Do reweighting to check for population bias if done blocking.

For each independent shift value, this shows a graph of weight_history against (weighted) projected energy/ eval_ratio. If the (weighted) projected energies (eval_ratio[‘name’]) do not agree with each other, this is a sign of population control bias. Note that this is only tested if eval_ratio[‘name’] contains the projected energy. See references. Very first implementation credit to Will Vigor.

Parameters:

max_weight_history (int, optional) – The maximum value of weight_history. Weight_history is done in steps of 2**n with 2**n < `max_weight_history. The default is 300.

Raises:
  • TypeError – If analyser is not the blocking analyser.
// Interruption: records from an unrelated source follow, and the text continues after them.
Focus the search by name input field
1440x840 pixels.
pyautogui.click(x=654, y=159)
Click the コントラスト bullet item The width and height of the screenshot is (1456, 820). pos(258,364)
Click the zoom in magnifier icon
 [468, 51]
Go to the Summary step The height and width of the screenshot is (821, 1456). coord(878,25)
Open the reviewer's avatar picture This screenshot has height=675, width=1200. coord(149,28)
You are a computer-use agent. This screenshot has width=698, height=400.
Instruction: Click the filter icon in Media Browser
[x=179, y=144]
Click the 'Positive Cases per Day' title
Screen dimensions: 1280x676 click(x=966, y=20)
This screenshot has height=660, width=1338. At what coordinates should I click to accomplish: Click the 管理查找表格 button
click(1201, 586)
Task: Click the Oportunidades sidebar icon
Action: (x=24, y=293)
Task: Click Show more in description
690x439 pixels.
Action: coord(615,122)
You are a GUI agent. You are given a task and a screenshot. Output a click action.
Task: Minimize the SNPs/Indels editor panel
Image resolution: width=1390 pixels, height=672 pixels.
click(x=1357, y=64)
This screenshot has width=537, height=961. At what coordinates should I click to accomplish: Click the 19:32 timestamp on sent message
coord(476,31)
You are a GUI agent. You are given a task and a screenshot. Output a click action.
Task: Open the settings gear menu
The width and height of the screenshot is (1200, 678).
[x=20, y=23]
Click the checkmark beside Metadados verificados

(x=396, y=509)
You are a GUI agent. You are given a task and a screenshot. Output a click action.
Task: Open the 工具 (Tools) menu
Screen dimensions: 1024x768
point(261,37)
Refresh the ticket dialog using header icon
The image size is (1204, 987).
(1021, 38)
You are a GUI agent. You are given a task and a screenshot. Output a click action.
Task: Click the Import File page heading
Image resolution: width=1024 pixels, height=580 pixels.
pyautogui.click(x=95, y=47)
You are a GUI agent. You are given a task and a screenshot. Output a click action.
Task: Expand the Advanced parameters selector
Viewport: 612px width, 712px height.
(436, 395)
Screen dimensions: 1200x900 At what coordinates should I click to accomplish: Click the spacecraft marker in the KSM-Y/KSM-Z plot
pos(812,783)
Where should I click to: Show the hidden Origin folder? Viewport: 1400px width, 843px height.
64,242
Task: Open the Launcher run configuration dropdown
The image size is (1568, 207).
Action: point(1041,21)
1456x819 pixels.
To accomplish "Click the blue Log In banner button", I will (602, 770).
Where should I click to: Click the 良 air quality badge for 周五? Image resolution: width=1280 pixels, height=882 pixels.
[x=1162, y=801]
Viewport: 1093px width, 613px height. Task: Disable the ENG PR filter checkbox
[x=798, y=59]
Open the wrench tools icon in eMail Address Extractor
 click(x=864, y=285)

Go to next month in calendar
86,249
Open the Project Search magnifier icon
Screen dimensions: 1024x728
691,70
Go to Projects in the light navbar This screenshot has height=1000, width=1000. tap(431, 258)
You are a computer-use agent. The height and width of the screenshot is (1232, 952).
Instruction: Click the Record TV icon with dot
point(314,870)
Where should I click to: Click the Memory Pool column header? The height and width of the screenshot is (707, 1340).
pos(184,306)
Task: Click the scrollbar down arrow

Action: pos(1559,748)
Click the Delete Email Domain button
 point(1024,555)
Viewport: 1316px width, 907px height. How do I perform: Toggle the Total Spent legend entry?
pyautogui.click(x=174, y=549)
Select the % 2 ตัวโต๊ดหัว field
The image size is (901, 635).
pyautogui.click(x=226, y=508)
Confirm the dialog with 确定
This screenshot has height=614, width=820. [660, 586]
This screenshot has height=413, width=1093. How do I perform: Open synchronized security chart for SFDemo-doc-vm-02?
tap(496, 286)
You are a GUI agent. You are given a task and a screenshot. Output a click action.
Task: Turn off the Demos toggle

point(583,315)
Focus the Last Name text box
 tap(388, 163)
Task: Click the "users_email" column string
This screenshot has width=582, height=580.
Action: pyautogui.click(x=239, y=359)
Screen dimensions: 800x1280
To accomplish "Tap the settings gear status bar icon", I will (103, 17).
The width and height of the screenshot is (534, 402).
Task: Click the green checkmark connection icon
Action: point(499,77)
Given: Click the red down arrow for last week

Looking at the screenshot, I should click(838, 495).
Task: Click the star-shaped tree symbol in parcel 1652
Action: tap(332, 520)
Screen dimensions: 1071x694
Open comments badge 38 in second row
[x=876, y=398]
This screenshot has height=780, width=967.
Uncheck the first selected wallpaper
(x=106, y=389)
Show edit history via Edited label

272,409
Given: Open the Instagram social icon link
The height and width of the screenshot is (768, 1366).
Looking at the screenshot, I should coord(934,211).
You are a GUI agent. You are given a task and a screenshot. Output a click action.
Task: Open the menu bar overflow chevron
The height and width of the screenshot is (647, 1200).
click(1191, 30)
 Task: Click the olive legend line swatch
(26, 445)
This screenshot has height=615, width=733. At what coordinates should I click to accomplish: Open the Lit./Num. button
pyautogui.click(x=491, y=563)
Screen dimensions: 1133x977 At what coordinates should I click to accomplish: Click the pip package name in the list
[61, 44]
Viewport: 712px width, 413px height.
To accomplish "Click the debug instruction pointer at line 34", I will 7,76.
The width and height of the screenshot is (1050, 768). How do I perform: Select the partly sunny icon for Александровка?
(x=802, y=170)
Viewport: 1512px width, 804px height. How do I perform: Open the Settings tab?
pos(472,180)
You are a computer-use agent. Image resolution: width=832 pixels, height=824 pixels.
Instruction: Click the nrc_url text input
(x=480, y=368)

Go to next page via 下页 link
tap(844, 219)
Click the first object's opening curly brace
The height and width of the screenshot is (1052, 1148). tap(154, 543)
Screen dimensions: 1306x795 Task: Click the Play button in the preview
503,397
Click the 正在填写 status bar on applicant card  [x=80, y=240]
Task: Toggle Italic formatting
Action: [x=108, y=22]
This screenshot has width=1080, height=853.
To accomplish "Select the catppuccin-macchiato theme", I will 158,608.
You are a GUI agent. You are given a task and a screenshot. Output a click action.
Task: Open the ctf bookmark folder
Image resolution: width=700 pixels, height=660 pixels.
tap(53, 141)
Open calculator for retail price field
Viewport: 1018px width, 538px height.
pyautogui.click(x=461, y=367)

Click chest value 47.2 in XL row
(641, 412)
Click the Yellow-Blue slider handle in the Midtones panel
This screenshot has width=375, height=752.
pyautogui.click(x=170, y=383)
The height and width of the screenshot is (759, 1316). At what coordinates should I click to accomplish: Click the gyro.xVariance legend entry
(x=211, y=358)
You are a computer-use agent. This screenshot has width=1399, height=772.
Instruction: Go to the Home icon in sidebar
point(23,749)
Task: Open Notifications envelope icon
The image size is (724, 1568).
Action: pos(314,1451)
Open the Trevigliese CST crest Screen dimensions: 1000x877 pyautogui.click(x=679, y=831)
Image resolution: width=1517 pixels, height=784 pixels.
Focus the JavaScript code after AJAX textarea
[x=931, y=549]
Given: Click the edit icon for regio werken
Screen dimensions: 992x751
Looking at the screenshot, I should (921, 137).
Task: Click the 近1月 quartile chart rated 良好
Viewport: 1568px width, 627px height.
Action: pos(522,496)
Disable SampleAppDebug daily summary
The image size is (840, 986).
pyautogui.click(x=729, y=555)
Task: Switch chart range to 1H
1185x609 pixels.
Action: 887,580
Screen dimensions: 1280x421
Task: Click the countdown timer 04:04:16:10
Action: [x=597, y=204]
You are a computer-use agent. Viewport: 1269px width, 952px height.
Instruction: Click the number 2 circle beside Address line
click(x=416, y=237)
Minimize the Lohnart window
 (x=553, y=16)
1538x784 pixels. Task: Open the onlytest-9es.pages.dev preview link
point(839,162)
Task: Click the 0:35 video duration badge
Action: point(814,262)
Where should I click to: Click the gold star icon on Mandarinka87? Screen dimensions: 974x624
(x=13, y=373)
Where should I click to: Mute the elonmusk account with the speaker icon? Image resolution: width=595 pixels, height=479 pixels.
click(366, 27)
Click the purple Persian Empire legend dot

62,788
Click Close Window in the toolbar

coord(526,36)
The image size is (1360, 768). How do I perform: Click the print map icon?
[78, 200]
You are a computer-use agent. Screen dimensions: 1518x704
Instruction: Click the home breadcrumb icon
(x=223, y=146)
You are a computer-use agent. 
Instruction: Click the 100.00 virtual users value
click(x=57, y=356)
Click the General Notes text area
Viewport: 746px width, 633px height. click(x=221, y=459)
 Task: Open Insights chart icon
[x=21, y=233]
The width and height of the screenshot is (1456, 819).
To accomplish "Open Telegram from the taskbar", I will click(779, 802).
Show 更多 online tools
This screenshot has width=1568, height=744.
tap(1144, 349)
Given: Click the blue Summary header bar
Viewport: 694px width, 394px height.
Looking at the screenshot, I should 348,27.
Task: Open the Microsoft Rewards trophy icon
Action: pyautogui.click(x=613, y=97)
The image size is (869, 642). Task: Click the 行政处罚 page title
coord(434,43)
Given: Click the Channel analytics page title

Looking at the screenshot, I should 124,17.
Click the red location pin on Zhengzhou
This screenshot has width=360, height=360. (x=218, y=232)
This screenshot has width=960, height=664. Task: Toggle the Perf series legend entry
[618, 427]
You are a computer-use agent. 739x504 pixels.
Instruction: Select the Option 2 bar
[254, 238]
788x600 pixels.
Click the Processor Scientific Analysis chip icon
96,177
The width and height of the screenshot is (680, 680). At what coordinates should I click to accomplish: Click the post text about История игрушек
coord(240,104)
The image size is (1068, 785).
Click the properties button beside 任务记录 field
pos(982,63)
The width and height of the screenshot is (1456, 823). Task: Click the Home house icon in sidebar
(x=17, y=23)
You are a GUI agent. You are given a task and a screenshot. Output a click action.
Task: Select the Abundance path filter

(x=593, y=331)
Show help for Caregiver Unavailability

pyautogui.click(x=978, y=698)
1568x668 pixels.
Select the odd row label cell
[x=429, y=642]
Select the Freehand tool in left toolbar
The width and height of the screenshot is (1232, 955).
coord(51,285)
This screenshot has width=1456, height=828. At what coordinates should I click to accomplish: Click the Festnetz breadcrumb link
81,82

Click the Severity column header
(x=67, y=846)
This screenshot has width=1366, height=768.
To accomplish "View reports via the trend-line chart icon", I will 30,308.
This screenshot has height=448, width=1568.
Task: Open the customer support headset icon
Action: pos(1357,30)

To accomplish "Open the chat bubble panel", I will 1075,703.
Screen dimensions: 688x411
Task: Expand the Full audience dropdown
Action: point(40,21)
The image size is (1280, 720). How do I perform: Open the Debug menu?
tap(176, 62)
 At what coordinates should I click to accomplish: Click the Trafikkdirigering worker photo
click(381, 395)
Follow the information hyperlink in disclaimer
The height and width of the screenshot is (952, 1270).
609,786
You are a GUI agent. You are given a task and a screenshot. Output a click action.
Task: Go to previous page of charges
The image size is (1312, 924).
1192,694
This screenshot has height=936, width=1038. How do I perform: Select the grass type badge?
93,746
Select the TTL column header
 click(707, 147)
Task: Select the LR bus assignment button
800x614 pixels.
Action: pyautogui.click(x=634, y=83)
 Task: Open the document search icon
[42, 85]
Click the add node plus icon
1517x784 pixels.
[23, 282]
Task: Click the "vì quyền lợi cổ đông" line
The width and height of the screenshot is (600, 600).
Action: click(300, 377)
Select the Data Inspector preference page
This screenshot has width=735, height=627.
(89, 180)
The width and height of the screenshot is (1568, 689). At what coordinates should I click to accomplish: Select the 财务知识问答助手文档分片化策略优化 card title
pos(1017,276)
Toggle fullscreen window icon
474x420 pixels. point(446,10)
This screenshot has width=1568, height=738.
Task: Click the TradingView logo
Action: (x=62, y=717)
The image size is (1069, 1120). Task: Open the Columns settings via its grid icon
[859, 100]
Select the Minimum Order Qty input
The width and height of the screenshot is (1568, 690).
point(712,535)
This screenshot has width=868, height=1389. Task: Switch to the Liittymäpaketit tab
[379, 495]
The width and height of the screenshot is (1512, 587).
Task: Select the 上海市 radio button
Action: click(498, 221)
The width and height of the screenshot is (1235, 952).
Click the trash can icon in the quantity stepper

  • ValueErroreval_ratio not specified when analysing.

References

Umrigar93

C.J. Umrigar et al. (1993), J. Chem. Phys. 99, 2865.

Vigor15

W.A. Vigor, et al. (2015), J. Chem. Phys. 142, 104101.

plot_shoulder(inds: Optional[List[int]] = None, show_shoulder: bool = True, log_scale: bool = True) None

Plot shoulder.

Parameters:
  • inds (List[int]) – Indices of calculations to plot. If None, plot all. The default is None.

  • show_shoulder (bool) – Show positions of shoulder height with vertical lines.

  • log_scale (bool) – Set x and y axis on log scale.